* [Task description]
Please return, word for word, the stretch of entries below from the line containing "Viewport: 1568px width, 753px height." through the end of the entries, and nothing else.

──────── Data for this exercise ────────

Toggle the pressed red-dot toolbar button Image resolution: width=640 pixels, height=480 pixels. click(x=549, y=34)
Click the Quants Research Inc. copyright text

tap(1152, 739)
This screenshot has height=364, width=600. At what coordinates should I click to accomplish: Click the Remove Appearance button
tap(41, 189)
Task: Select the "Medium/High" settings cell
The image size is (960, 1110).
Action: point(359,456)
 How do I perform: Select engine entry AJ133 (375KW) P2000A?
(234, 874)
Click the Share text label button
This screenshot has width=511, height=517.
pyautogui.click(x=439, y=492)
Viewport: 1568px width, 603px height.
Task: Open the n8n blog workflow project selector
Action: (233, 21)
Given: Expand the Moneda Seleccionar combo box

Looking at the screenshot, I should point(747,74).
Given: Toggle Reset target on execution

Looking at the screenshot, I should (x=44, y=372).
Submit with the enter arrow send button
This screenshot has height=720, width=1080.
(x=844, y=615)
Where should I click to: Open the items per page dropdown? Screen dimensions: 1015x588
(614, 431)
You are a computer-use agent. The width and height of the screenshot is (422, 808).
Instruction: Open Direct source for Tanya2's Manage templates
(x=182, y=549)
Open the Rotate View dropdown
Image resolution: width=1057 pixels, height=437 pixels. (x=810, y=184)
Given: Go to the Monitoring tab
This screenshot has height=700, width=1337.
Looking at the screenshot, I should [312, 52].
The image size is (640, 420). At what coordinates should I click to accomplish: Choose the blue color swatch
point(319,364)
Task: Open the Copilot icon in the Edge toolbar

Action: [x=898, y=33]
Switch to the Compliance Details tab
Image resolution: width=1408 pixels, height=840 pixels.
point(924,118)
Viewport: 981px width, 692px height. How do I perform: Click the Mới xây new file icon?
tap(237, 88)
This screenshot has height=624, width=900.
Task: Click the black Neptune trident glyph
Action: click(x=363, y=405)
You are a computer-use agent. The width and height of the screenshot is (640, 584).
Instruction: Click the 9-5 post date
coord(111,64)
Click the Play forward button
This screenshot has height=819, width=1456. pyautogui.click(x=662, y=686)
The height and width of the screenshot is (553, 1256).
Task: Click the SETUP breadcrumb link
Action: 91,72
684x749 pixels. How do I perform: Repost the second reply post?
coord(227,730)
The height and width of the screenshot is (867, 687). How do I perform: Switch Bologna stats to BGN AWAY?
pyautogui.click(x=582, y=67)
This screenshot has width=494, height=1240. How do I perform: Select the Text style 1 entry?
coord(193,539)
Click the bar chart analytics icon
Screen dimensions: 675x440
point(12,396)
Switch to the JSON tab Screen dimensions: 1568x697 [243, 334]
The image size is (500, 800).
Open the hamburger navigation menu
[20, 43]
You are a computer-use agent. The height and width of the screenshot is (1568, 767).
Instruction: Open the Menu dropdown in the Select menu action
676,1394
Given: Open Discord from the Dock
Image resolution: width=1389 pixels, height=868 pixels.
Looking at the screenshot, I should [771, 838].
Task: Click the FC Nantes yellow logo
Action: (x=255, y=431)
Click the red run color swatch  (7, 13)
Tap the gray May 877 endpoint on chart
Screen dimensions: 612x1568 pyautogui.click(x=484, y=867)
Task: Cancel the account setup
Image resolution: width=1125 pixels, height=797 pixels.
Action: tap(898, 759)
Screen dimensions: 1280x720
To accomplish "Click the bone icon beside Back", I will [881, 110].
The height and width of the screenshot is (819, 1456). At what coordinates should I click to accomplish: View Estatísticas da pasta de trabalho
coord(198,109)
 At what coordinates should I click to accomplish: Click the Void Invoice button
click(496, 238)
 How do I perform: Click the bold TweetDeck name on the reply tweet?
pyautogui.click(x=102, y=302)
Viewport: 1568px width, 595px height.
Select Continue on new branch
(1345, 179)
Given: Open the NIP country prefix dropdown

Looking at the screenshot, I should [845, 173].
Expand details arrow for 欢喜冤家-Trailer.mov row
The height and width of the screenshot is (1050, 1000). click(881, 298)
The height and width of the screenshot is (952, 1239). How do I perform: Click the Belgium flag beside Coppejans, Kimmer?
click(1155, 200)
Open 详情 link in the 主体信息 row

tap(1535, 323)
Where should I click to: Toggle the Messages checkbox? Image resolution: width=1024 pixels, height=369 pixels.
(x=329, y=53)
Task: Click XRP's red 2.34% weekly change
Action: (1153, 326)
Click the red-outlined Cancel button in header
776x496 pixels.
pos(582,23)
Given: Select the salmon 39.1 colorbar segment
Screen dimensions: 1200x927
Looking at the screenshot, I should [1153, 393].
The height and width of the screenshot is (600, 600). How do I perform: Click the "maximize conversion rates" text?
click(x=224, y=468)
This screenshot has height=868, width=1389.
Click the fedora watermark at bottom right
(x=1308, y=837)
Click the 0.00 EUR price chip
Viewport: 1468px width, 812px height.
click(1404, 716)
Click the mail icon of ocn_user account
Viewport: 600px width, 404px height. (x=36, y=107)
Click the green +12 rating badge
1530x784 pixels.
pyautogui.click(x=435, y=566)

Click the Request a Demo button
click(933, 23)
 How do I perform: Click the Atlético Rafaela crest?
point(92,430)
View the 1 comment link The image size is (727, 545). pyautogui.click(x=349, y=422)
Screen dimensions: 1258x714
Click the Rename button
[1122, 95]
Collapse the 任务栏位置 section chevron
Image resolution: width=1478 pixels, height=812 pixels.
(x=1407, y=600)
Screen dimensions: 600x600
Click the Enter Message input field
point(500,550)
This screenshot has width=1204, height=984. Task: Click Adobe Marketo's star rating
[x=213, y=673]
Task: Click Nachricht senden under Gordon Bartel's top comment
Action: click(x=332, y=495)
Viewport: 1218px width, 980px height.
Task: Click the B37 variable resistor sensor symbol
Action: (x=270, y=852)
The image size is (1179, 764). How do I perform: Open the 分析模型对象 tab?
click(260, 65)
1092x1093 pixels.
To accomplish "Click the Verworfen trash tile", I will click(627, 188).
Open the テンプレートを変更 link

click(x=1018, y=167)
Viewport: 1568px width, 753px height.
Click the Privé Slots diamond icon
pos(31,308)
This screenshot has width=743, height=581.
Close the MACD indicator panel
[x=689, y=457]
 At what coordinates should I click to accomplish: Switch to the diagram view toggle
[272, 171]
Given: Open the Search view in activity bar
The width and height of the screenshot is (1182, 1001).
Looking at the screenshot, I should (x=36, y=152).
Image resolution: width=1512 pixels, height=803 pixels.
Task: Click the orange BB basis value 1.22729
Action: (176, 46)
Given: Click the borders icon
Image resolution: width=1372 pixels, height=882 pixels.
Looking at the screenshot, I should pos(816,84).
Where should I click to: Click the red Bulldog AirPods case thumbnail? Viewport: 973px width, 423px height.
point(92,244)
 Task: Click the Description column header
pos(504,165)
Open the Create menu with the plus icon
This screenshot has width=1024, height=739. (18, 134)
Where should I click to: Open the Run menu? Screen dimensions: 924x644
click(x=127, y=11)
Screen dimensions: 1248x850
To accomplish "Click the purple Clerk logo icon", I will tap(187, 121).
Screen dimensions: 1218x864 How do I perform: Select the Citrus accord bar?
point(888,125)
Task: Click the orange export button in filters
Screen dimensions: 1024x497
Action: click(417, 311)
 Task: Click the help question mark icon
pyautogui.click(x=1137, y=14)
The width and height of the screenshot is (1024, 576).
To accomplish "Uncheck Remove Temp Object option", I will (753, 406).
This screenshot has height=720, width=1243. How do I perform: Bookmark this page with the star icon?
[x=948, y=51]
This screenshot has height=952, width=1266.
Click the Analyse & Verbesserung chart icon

────────

* [Answer to the task]
Viewport: 1568px width, 753px height.
Click the Privé Slots diamond icon
pos(31,308)
This screenshot has width=743, height=581.
Close the MACD indicator panel
[x=689, y=457]
 At what coordinates should I click to accomplish: Switch to the diagram view toggle
[272, 171]
Given: Open the Search view in activity bar
The width and height of the screenshot is (1182, 1001).
Looking at the screenshot, I should (x=36, y=152).
Image resolution: width=1512 pixels, height=803 pixels.
Task: Click the orange BB basis value 1.22729
Action: (176, 46)
Given: Click the borders icon
Image resolution: width=1372 pixels, height=882 pixels.
Looking at the screenshot, I should pos(816,84).
Where should I click to: Click the red Bulldog AirPods case thumbnail? Viewport: 973px width, 423px height.
point(92,244)
 Task: Click the Description column header
pos(504,165)
Open the Create menu with the plus icon
This screenshot has width=1024, height=739. (18, 134)
Where should I click to: Open the Run menu? Screen dimensions: 924x644
click(x=127, y=11)
Screen dimensions: 1248x850
To accomplish "Click the purple Clerk logo icon", I will tap(187, 121).
Screen dimensions: 1218x864 How do I perform: Select the Citrus accord bar?
point(888,125)
Task: Click the orange export button in filters
Screen dimensions: 1024x497
Action: click(417, 311)
 Task: Click the help question mark icon
pyautogui.click(x=1137, y=14)
The width and height of the screenshot is (1024, 576).
To accomplish "Uncheck Remove Temp Object option", I will (753, 406).
This screenshot has height=720, width=1243. How do I perform: Bookmark this page with the star icon?
[x=948, y=51]
This screenshot has height=952, width=1266.
Click the Analyse & Verbesserung chart icon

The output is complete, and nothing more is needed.